We used dynamic-ventilation CT to determine that heart size is significantly smaller in patients with COPD than in non-COPD smokers. Heart size decreased during expiration in most patients with COPD, which is in contrast to the non-COPD population. Dynamic-ventilation CT that exclusively observes respiratory motions of the lung and heart may provide further knowledge regarding cardiovascular dysfunction in COPD.

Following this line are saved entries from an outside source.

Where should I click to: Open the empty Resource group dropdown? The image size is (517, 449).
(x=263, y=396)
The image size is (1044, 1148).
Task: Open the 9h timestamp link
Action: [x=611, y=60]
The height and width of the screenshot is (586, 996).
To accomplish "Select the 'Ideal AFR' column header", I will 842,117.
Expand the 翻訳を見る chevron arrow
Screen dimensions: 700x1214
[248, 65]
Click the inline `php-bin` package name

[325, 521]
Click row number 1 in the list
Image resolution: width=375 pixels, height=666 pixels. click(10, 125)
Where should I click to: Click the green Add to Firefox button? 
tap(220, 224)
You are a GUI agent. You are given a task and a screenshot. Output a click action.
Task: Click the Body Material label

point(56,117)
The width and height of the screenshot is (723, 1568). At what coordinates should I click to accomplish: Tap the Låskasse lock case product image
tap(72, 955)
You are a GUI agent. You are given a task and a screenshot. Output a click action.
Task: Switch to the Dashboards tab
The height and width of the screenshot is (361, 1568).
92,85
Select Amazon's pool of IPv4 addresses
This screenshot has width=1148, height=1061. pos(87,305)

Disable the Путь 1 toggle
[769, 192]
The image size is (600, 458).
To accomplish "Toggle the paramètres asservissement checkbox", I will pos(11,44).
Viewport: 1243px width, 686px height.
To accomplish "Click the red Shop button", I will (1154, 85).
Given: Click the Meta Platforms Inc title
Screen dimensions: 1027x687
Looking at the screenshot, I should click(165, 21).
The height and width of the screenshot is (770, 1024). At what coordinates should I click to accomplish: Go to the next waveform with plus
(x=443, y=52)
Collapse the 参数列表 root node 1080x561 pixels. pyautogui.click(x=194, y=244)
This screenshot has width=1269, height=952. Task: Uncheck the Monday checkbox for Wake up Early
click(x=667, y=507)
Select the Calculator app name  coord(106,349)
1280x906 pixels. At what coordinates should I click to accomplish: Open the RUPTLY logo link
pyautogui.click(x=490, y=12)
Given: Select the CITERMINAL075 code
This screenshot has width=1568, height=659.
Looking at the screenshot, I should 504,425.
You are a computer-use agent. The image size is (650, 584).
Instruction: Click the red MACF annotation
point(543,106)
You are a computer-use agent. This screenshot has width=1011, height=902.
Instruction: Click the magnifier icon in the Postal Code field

The authors greatly thank Mr Shun Muramatsu (Ohara Medical Center) for his great help in scanning patients. The authors also thank Mr Shinsuke Tsukagoshi and Mr Tatsuya Kimoto (Toshiba Medical Systems) for their technical support. The advice from Dr Sunghee Shin (Division of Cardiology, Inha University College of Medicine, Republic of Korea) is greatly appreciated. The ACTIve Study Group currently consists of the following institutions: Ohara General Hospital, Fukushima, Japan (Kotaro Sakuma, MD; Hiroshi Moriya, MD, PhD); Saitama International Medical Center, Saitama Medical University, Hidaka, Japan (Fumikazu Sakai, MD, PhD); Kanagawa Cardiovascular and Respiratory Center, Yokohama, Japan (Tae Iwasawa, MD, PhD); Shiga University of Medical Science, Otsu, Japan (Yukihiro Nagatani, MD; Norihisa Nitta, MD; Kiyoshi Murata, MD); Osaka University, Suita, Japan (Masahiro Yanagawa, MD, PhD; Osamu Honda, MD, PhD; Noriyuki Tomiyama, MD, PhD); Osaka Medical College, Takatsuki, Japan (Mitsuhiro Koyama, MD, PhD); Tenri Hospital, Tenri, Japan (Yuko Nishimoto, MD; Satoshi Noma, MD, PhD); Kobe University, Kobe, Japan (Yoshiharu Ohno, MD, PhD); University of the Ryukyus, Nishihara, Japan (Tsuneo Yamashiro, MD; Maho Tsubakimoto, MD; Nanae Tsuchiya, MD, PhD; Yanyan Xu, MD; Sadayuki Murayama, MD, PhD). University of the Ryukyus, Ohara General Hospital, and Shiga University of Medical Science receive a research grant from Toshiba Medical Systems.


Yanyan Xu receives a scholarship (Sasagawa scholarship) from the Japan China Medical Association. Tsuneo Yamashiro receives a research grant from the Japan Society for the Promotion of Science (Kakenhi-16K19837). The other authors report no conflicts of interest in this work.